The hearing was called by the House Committee on Oversight Reform to examine how racism in health care affects the disparities in Black maternal mortality, which has worsened during the COVID-19 pandemic.
In her testimony, the 44-year-old congresswoman from St. Louis, Missouri served as her own witness and recalled sitting in her doctor’s office when she was five months pregnant and seeing a sign on the wall that read: “If you feel like something is wrong, something is wrong. Tell your doctor.”
When Rep. Bush told her doctor she had intense abdominal pain, she said he brushed it off, and told her, “Oh no, you’re fine. You’re fine. Go home, and I’ll see you next time.”
A week later, at just 23 weeks gestation, Rep. Bush went into labor. Her son, Zion, was born weighing just over a pound, according to the St. Louis Post-Dispatch.
“His ears were still in his head. His eyes were still fused shut. His fingers were smaller than rice, and his skin was translucent. We were told he had a zero percent chance of life,” Rep. Bush reflected. Zion was on a ventilator for a month and in intensive care for four.
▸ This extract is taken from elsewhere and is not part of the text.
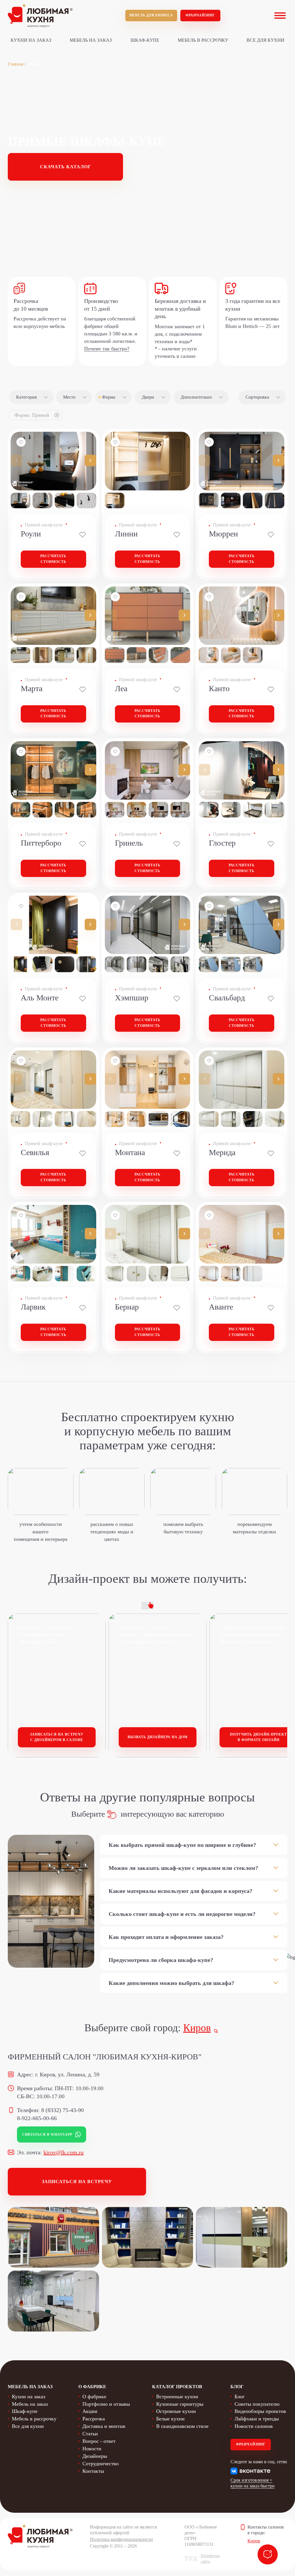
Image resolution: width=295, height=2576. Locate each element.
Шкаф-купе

Two months later, sixteen weeks into her second pregnancy, Rep. Bush went into early labor again. Another doctor told her the baby would be lost and wasn’t worth trying to save. She recalled him saying “‘Just go home. Let it abort. You can get pregnant again because that’s what you people do.’”
Rep. Bush’s sister, who was with her, threw a chair down the medical center’s hallway which prompted a doctor to assist. He put in a cervical cerclage, which helped to keep Angel in her mom’s womb. She was born healthy and is 20 years old today the St. Louis Post-Dispatch reported.
“This is what desperation looks like. That chair flying down a hallway,” Rep. Bush told the committee. “Every day, Black women are subjected to harsh and racist treatment during pregnancy and childbirth. Every day, Black women die because the system denies our humanity.”
Rep. Bush’s testimony further highlights the discrepancies in Black maternal health. The maternal mortality rate in the U.S. ranks 55th in the world. Black women giving birth in the U.S. are nearly three times more likely to experience pregnancy-related death than their white counterparts, data revealed. They experience higher rates of pregnancy complications, infant loss and miscarriage.
“The CDC (Centers for Disease Control and Prevention) also estimates that 60% of these deaths are preventable,” said Rep. Carolyn Maloney, D-New York, chair of the committee. “America is failing Black people, and it does not have to be this way.”